Input data:
______
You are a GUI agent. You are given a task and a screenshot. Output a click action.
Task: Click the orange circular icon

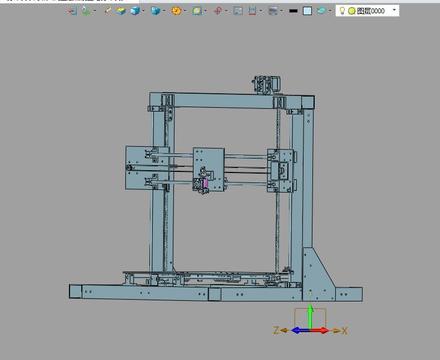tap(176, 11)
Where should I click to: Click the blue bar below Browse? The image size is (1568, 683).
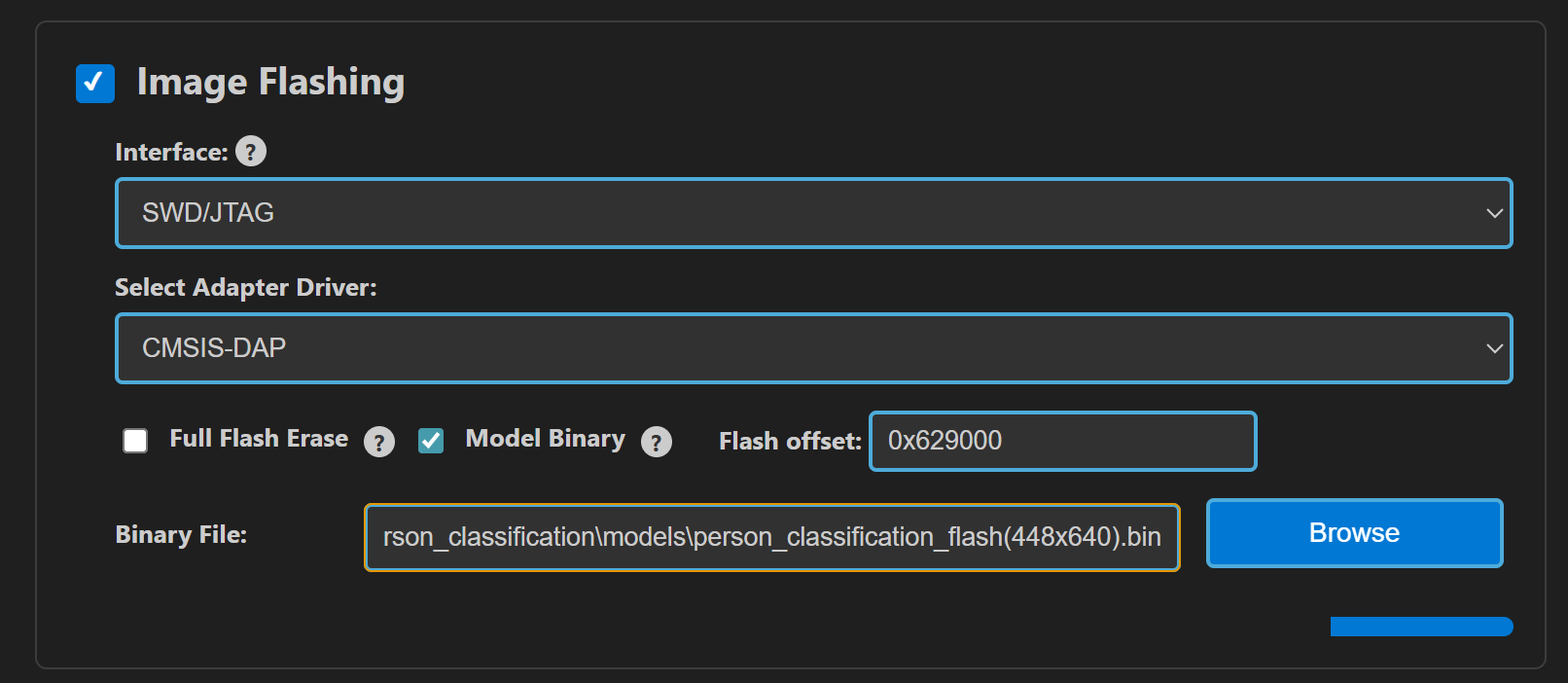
______
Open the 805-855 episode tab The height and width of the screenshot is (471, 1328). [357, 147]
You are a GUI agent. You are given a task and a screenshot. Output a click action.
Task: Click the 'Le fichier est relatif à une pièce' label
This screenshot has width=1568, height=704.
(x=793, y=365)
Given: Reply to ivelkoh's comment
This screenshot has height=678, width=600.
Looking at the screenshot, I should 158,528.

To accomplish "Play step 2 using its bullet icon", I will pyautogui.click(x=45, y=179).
______
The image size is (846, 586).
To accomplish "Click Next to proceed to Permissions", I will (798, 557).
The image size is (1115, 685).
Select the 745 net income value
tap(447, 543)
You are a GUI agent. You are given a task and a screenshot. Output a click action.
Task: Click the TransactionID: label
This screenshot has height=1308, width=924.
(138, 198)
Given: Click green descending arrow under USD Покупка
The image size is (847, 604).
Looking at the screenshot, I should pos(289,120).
______
Your output should be the lines above from the one that contains "Task: Click the orange circular icon" through the one that contains "Where should I", word for word, with pictures left out.

Task: Click the orange circular icon

tap(176, 11)
Where should I click to: Click the blue bar below Browse? The image size is (1568, 683).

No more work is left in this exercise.